I have no fear President Obama will listen when it comes time to discuss the tide that needs to lift all boats, whether dinghies, fishing boats, or yachts.
"Poor people aren't poor simply because they don't try hard enough."
if this is not so, what you should be stating is the reason poor people are poor, not negating the vew that conservatives hold. It simply reinforces the opinion that the poor are poor because they're lazy.
And Sir681, the dominant aspect of this country is a progressive value of empathy That traditional American value has been hidden by the constant screaming of selfish conservatives that "you are on your own" for the last 40 years.
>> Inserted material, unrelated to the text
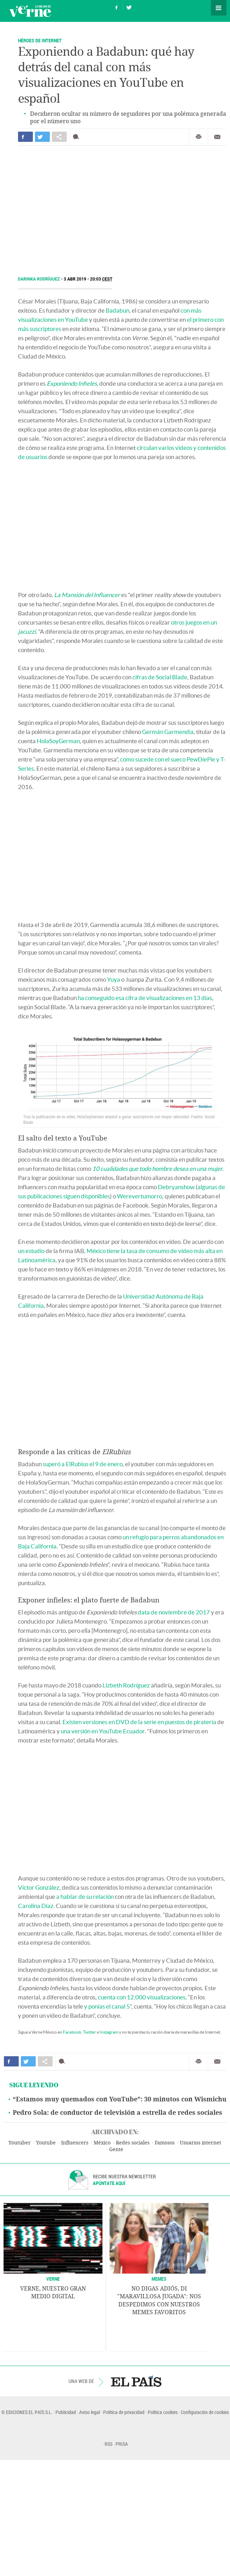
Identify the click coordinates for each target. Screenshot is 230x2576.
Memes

Liberals have been too busy trying to show empathy by lifting up this group or that to realize they have been playing right into conservative hands, aiding in the divisiveness, instead of emphasizing how much alike we all are.
I think a big part of this also has to do with the free market, unregulated economic system the republicans have had a big hand in creating. It seems to have taught a "dog eat dog" mentality under the guise of the "American Dream".
Under this American Dream those who are finically wealthy feel as though it gives them the right to judge others, and walk over their fellow man instead helping them, and has created the mindset that if you are poor it is somehow your fault.
It is very easy to be this out of touch with the reality of the situation when you have never experienced it first hand.
The thing that is most disturbing is the rhetoric we now hear that helping your fellow man or woman is "socialism" instead of what it truly is¦ being human. A government shouldn"t need to attempt to regulate common decency, and compassion. This should be an inherent trait of people who consider themselves part of the greatest nation in world.
We think too highly of ourselves as a nation, in the fact that we are out in the middle-east trying to "improve" democracy for the rest of the world when we can"t even better ourselves at home.
I think we need to re-evaluate our priorities and address issues at home before we venture out into the world attempting to show others how enlightened we are as a country.
You said it, Mr. Loury. Every time I read the "progressive" blog post-debate headlines stating that McCain had failed yet again to mention the middle class, I thought, well, you know.
Political blogs aren't exactly the place where you find a lot of speaking out on behalf of the poor. I think the level of poverty in a state, nation, or world speaks to the level of poverty in the collective soul of the same.
It's instructive that the Democratic middle class believe pretty strongly in trickle-down economics as long as it begins with them.
We despise the poor in this country because of the dominant aspect of our culture that is every man for himself and the devil takes the hindmost. Then add to that one of national pastimes of demonization, which under the Reagan administration, the poor was one of the unfortunate targets. So that mentality is still thriving today, whereby the poor is seen as lazy and just sucking off welfare, and that no way in the world should our tax dollars go towards helping those kinds of people.
What is so hypocritical of this view is that it is largely espoused by people who go to church regularly and call themselves "Christians." The main reason I chose no longer to attend church is the glaring hypocrisy I observe, quite contrary to the teachings of Jesus Christ, whose life was dedicated to the poor.
Don't forget the other reason the poor is generally ignored by politicians, and that is there isn't much pilitical milage to be gained from it.
It's no wonder we have one of the highest (if not the highest) rates of poverty in the industrialized world.